Start of Block
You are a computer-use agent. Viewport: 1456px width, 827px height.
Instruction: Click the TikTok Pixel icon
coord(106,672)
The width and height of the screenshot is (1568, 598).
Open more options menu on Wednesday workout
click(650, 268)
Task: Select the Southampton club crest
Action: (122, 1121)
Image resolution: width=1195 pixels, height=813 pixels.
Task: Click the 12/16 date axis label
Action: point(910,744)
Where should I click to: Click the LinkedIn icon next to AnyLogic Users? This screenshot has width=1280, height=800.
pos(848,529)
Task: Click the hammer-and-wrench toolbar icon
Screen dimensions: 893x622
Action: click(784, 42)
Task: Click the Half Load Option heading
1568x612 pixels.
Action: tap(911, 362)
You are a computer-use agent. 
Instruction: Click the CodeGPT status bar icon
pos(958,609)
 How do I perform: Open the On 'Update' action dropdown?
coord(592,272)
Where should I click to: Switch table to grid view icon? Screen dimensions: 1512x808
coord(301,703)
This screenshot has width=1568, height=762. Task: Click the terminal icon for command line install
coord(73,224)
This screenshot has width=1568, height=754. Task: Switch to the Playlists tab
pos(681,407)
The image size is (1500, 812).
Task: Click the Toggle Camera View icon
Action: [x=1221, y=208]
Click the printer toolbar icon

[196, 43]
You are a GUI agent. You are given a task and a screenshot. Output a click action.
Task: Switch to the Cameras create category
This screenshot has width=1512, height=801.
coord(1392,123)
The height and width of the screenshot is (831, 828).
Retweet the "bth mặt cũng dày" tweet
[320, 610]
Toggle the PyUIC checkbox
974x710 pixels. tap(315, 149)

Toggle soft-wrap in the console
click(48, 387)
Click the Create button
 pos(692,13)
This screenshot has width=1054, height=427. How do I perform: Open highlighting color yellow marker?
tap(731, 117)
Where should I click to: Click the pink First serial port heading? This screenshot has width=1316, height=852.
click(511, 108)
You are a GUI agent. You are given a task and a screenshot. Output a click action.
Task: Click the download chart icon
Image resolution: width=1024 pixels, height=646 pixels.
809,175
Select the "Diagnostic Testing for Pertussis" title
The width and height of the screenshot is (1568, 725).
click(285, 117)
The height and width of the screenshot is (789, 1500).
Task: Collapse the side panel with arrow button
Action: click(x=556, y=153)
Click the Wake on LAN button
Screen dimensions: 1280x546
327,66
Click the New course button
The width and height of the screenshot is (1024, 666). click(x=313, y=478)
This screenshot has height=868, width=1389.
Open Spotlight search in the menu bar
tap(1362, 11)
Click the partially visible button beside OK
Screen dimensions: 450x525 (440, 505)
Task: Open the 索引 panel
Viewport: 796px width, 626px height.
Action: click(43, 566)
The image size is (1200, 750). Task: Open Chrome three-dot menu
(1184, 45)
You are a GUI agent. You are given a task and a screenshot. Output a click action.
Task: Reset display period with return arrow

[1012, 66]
End of Block
BRIEF — Retype the records above in full, exactly.

TASK SOLUTION —
You are a computer-use agent. Viewport: 1456px width, 827px height.
Instruction: Click the TikTok Pixel icon
coord(106,672)
The width and height of the screenshot is (1568, 598).
Open more options menu on Wednesday workout
click(650, 268)
Task: Select the Southampton club crest
Action: (122, 1121)
Image resolution: width=1195 pixels, height=813 pixels.
Task: Click the 12/16 date axis label
Action: point(910,744)
Where should I click to: Click the LinkedIn icon next to AnyLogic Users? This screenshot has width=1280, height=800.
pos(848,529)
Task: Click the hammer-and-wrench toolbar icon
Screen dimensions: 893x622
Action: click(784, 42)
Task: Click the Half Load Option heading
1568x612 pixels.
Action: tap(911, 362)
You are a computer-use agent. 
Instruction: Click the CodeGPT status bar icon
pos(958,609)
 How do I perform: Open the On 'Update' action dropdown?
coord(592,272)
Where should I click to: Switch table to grid view icon? Screen dimensions: 1512x808
coord(301,703)
This screenshot has width=1568, height=762. Task: Click the terminal icon for command line install
coord(73,224)
This screenshot has width=1568, height=754. Task: Switch to the Playlists tab
pos(681,407)
The image size is (1500, 812).
Task: Click the Toggle Camera View icon
Action: [x=1221, y=208]
Click the printer toolbar icon

[196, 43]
You are a GUI agent. You are given a task and a screenshot. Output a click action.
Task: Switch to the Cameras create category
This screenshot has width=1512, height=801.
coord(1392,123)
The height and width of the screenshot is (831, 828).
Retweet the "bth mặt cũng dày" tweet
[320, 610]
Toggle the PyUIC checkbox
974x710 pixels. tap(315, 149)

Toggle soft-wrap in the console
click(48, 387)
Click the Create button
 pos(692,13)
This screenshot has width=1054, height=427. How do I perform: Open highlighting color yellow marker?
tap(731, 117)
Where should I click to: Click the pink First serial port heading? This screenshot has width=1316, height=852.
click(511, 108)
You are a GUI agent. You are given a task and a screenshot. Output a click action.
Task: Click the download chart icon
Image resolution: width=1024 pixels, height=646 pixels.
809,175
Select the "Diagnostic Testing for Pertussis" title
The width and height of the screenshot is (1568, 725).
click(285, 117)
The height and width of the screenshot is (789, 1500).
Task: Collapse the side panel with arrow button
Action: click(x=556, y=153)
Click the Wake on LAN button
Screen dimensions: 1280x546
327,66
Click the New course button
The width and height of the screenshot is (1024, 666). click(x=313, y=478)
This screenshot has height=868, width=1389.
Open Spotlight search in the menu bar
tap(1362, 11)
Click the partially visible button beside OK
Screen dimensions: 450x525 (440, 505)
Task: Open the 索引 panel
Viewport: 796px width, 626px height.
Action: click(43, 566)
The image size is (1200, 750). Task: Open Chrome three-dot menu
(1184, 45)
You are a GUI agent. You are given a task and a screenshot. Output a click action.
Task: Reset display period with return arrow

[1012, 66]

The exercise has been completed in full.